_TEXTO DE LEITURA_
Se «A impaciência pede o impossível, a
saber: o alcançar da meta sem os meios» (Hegel), então há que lutar pelos meios
para alcançar a meta!
Vão continuar as grandes
lutas
há que cerrar fileiras
Quando a firmeza esmorece
Aderimos a uma causa, impelidos pela
emoção. A emoção
é o húmus do nosso
descontentamento e a injustiça a madre
e o alimento que
lhe dá consistência
e impele à ação. A consciência vamo-la
construindo e burilando na realidade onde nos
movimentamos e, destarte passando à firmeza da ação consciente.
É um processo
delicado, moroso,
que necessita de criterioso
acompanhamento para impedir
o individualismo latente
em cada
um de nós
e, se não atentos,
se instala facilmente inquinando as relações
entre os que
se nutrem dos mesmos ideais.
Vivíamos nos
meados da década
de sessenta. As preocupações
corporizavam-se. Refratários e desertores
engrossavam o fluxo migratório de um povo que fugia à repressão
e às degradantes condições sociais. A guerra
colonial começava a inquietar grande
parte da população
e, alguns por ignorância, cretinismo ou maldade supunham que
iríamos aplicar um
corretivo aos pretos, – era deste modo que se referiam aos autóctones
africanos - e regressaríamos ajoujados
de condecorações para
exibir nas paradas
de glorificação à lusitana
valentia.

_A TAREFA_
Indique se cada afirmação concorda com o texto acima. Responda sim ou não e cite as palavras do texto que decidem a resposta.
(a) Segundo o texto, aderimos a uma causa impelidos pela razão.
(b) O texto descreve o processo de construção da consciência como delicado e moroso.
(c) Os acontecimentos recordados situam-se no início da década de setenta.

_DADOS DE ENTRADA_
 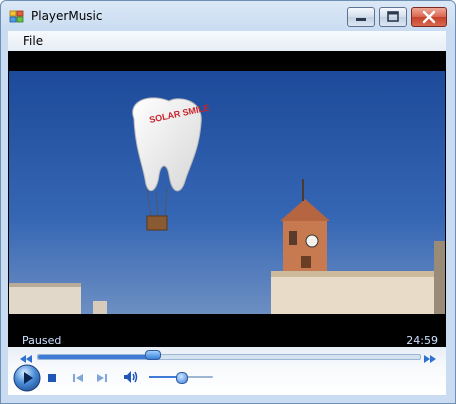 I want to click on close-button, so click(x=429, y=17).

_RESPOSTA_
(a) Não: «Aderimos a uma causa, impelidos pela emoção.»
(b) Sim: «É um processo delicado, moroso,»
(c) Não: «Vivíamos nos meados da década de sessenta.»